BEGIN Data for review

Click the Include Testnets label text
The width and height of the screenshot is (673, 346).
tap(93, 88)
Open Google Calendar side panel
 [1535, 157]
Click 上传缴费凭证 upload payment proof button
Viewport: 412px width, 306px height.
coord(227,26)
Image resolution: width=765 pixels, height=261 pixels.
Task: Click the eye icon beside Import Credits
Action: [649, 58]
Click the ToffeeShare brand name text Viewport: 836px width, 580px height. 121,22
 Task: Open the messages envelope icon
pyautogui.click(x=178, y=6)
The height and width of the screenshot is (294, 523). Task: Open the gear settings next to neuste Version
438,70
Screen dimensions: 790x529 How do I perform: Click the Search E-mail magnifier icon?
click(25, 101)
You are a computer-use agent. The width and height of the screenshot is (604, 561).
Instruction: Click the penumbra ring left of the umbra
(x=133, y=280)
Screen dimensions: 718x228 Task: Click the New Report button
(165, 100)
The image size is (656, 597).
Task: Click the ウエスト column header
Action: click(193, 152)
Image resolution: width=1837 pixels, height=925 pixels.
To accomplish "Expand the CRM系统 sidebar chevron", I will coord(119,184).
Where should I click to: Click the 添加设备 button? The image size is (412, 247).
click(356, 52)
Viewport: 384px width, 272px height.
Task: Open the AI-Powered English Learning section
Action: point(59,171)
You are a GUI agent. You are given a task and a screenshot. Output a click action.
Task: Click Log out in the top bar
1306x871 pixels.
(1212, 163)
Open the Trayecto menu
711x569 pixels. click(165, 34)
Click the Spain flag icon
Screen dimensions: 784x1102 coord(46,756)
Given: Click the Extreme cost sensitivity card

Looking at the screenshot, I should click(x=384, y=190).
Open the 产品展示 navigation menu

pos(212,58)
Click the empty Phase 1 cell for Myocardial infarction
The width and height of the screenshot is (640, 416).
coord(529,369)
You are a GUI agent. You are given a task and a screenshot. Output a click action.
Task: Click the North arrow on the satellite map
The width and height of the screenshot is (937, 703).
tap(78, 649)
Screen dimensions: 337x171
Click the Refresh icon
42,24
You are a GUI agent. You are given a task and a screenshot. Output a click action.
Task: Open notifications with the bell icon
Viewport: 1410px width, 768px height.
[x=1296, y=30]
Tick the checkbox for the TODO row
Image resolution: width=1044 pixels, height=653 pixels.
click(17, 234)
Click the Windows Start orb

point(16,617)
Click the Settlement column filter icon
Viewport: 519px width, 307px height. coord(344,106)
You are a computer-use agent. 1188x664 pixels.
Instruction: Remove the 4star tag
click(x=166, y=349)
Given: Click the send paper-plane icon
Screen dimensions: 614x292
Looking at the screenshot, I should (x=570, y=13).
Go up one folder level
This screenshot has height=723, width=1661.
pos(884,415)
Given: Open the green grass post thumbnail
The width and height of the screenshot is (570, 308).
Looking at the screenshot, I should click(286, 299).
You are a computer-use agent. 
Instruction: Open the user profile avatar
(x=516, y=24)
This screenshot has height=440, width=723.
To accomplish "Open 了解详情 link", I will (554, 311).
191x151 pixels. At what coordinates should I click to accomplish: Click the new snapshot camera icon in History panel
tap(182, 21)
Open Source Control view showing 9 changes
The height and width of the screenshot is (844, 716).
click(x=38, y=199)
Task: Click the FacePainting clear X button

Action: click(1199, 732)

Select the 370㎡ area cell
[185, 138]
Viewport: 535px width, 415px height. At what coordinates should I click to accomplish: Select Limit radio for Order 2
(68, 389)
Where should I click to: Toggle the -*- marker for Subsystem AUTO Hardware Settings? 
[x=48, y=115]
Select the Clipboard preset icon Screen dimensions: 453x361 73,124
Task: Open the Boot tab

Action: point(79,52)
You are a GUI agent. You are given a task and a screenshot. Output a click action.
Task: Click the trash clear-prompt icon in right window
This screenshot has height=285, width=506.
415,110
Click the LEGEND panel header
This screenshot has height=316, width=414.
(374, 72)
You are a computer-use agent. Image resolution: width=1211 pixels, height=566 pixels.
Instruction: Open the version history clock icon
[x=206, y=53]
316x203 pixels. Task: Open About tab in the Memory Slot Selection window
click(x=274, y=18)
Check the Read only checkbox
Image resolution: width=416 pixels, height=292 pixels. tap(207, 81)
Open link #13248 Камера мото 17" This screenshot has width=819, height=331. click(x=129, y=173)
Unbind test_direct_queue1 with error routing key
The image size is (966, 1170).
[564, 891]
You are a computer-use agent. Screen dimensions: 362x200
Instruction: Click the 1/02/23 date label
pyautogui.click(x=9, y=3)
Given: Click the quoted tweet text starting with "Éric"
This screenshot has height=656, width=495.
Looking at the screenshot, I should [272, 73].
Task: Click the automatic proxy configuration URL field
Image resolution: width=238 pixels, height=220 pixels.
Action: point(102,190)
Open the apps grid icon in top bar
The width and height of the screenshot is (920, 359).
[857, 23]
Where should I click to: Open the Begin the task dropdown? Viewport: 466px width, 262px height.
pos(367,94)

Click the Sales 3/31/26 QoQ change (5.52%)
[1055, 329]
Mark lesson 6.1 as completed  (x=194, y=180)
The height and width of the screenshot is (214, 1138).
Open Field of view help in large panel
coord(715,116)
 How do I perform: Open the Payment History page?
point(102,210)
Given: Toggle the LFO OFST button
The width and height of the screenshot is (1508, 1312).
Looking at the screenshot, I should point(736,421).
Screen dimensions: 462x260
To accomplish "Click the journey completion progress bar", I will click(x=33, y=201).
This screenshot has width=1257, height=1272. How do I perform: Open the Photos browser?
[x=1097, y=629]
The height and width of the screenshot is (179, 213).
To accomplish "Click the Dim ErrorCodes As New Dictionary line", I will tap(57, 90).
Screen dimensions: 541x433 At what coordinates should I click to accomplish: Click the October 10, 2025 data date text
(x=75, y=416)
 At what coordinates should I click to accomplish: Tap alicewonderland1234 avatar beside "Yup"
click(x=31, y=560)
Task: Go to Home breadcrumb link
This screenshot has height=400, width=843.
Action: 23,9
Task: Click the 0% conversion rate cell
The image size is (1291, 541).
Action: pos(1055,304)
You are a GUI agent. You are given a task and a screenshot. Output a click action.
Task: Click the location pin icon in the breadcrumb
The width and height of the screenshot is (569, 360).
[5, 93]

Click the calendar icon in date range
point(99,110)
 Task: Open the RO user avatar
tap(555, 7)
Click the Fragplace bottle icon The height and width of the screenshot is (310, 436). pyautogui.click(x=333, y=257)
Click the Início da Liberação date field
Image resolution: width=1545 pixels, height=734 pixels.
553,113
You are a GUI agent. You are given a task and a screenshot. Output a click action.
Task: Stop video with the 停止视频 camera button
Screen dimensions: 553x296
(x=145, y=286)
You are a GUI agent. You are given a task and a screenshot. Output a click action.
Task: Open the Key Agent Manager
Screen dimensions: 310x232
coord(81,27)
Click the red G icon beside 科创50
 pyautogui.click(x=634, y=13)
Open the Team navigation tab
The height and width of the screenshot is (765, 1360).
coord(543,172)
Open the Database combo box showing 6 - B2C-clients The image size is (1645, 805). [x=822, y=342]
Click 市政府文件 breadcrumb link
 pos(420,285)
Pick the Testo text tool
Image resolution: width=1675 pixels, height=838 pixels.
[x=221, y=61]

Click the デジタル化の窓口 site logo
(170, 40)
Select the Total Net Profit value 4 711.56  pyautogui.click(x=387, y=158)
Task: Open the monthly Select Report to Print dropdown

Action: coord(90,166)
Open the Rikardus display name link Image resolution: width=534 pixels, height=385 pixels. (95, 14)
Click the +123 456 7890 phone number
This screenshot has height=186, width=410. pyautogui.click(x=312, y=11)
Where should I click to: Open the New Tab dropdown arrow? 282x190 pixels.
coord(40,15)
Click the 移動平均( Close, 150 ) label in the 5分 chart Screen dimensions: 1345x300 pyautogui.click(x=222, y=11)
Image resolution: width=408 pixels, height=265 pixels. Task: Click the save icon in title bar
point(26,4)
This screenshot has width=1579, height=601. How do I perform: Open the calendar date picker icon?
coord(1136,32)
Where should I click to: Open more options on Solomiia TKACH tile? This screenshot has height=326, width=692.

END Data for review

Exercise requirements: From the material above, copy exactly the lines between the line holding "Screen dimensions: 337x171" and the line holding "Go up one folder level", inclusive, and only those.

Task solution:
Screen dimensions: 337x171
Click the Refresh icon
42,24
You are a GUI agent. You are given a task and a screenshot. Output a click action.
Task: Open notifications with the bell icon
Viewport: 1410px width, 768px height.
[x=1296, y=30]
Tick the checkbox for the TODO row
Image resolution: width=1044 pixels, height=653 pixels.
click(17, 234)
Click the Windows Start orb

point(16,617)
Click the Settlement column filter icon
Viewport: 519px width, 307px height. coord(344,106)
You are a computer-use agent. 1188x664 pixels.
Instruction: Remove the 4star tag
click(x=166, y=349)
Given: Click the send paper-plane icon
Screen dimensions: 614x292
Looking at the screenshot, I should (x=570, y=13).
Go up one folder level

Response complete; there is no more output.